На изломе эпох он мысленно, ментально жил своим любимым пушкинским веком и до конца остался верен себе: умирая в тифозном бараке, 24-летний поэт продолжал писать хорошие стихи.

Тонкий профиль, пронзительно грустные глаза, небрежно откинутые назад волосы. Мечтатель, романтик, рыцарь Белой идеи. Неудивительно, что его имя оказалось надолго забытым...

Классический книжный мальчик, он родился весной 1895 года в Моршанске Пензенской губернии. Раннее детство провел в Самаре. Затем его отец получил новое назначение по службе, и семья переехала в Симбирск. Владимир Николаевич был дворянином, подпоручиком Юхновского резервного батальона. Мать, Любовь Николаевна, происходила из обрусевшей немецкой купеческой семьи, состоявшей в близком родстве с небезызвестным семейством Гиппиус.
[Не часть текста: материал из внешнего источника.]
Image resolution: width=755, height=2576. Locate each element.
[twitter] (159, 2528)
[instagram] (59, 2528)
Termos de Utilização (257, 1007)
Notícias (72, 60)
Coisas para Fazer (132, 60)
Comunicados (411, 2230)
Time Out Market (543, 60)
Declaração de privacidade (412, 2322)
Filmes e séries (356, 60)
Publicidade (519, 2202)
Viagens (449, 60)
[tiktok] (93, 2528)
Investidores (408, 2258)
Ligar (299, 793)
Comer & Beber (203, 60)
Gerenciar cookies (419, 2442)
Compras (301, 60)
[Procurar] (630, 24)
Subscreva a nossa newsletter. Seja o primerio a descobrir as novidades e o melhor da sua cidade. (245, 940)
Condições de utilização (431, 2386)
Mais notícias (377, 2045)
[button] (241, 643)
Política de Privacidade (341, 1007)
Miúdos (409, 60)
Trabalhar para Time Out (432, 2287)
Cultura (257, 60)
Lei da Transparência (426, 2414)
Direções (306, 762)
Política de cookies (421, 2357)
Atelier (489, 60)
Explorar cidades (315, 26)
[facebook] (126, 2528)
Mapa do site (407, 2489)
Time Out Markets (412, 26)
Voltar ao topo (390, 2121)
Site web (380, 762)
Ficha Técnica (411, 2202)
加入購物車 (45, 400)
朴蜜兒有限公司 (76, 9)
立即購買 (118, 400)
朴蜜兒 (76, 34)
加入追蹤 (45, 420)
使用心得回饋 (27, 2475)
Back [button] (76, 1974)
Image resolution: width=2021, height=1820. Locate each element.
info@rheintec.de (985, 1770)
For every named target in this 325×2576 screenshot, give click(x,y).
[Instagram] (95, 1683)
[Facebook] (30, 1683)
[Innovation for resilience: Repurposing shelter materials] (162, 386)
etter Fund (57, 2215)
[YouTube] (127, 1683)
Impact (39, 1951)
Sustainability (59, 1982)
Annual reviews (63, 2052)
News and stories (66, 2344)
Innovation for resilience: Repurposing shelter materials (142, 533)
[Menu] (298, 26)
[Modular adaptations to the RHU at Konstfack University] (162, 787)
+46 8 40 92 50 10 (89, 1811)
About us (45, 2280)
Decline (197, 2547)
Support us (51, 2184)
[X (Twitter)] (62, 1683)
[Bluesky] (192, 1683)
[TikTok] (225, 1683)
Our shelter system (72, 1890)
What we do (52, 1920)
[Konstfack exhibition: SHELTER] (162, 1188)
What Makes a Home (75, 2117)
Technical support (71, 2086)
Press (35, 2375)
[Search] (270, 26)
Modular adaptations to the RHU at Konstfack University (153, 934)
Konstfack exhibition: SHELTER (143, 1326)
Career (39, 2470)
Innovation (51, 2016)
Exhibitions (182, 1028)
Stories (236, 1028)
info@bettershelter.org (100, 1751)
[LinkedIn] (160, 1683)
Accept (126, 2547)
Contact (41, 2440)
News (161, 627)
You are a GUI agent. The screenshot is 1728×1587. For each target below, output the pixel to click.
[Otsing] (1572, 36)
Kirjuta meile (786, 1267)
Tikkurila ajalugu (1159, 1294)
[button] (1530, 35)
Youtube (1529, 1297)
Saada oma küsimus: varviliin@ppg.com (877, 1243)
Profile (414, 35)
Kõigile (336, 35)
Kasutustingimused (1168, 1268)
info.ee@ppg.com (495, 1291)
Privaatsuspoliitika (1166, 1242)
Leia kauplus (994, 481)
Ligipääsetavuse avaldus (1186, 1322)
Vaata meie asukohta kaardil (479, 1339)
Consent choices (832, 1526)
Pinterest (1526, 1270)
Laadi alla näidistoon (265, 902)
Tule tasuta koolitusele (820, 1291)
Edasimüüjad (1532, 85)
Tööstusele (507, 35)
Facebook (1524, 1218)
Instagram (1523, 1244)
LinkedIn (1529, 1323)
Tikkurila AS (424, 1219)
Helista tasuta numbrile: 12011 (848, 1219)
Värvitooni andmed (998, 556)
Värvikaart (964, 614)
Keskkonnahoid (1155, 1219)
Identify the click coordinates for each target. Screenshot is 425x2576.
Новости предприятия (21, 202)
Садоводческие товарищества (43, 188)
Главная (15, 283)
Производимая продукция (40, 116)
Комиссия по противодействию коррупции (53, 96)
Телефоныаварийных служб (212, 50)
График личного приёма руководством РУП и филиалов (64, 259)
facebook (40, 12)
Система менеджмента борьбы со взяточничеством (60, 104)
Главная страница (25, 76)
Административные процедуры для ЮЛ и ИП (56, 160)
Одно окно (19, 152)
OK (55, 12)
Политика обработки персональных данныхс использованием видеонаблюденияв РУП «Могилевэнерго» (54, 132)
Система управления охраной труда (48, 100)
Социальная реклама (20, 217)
Георгий учился отменно, получал награды при переводе из класса в класс, очень много читал. Сдав все экзамены и получив по окончании гимназии серебряную медаль, в 1913-м легко поступил на историко-филологический факультет Санкт-Петербургского университета.

В прославленной альма-матер действовал Пушкинский семинарий, который вел историк литературы Семен Венгеров. Участники этого общества занимались исследованием творчества великого писателя, составляли словарь его поэтического языка. Именно там юноша из провинции, ощущавший себя по духу истинным петербуржцем, нашел то, о чем давно мечтал. «Я помню Маслова по Пушкинскому семинарию Петербургского университета. Здесь он сразу и безмерно полюбил Пушкина, и хотя занимался по преимуществу изучением пушкинского стиха, но, казалось, и жил только Пушкиным, и недалек был от чувственного обмана: увидеть на площади или у набережной его самого. Дельвиг и Баратынский тоже стали для него ощутимы до физического чувства их стихов», — писал впоследствии Юрий Тынянов. 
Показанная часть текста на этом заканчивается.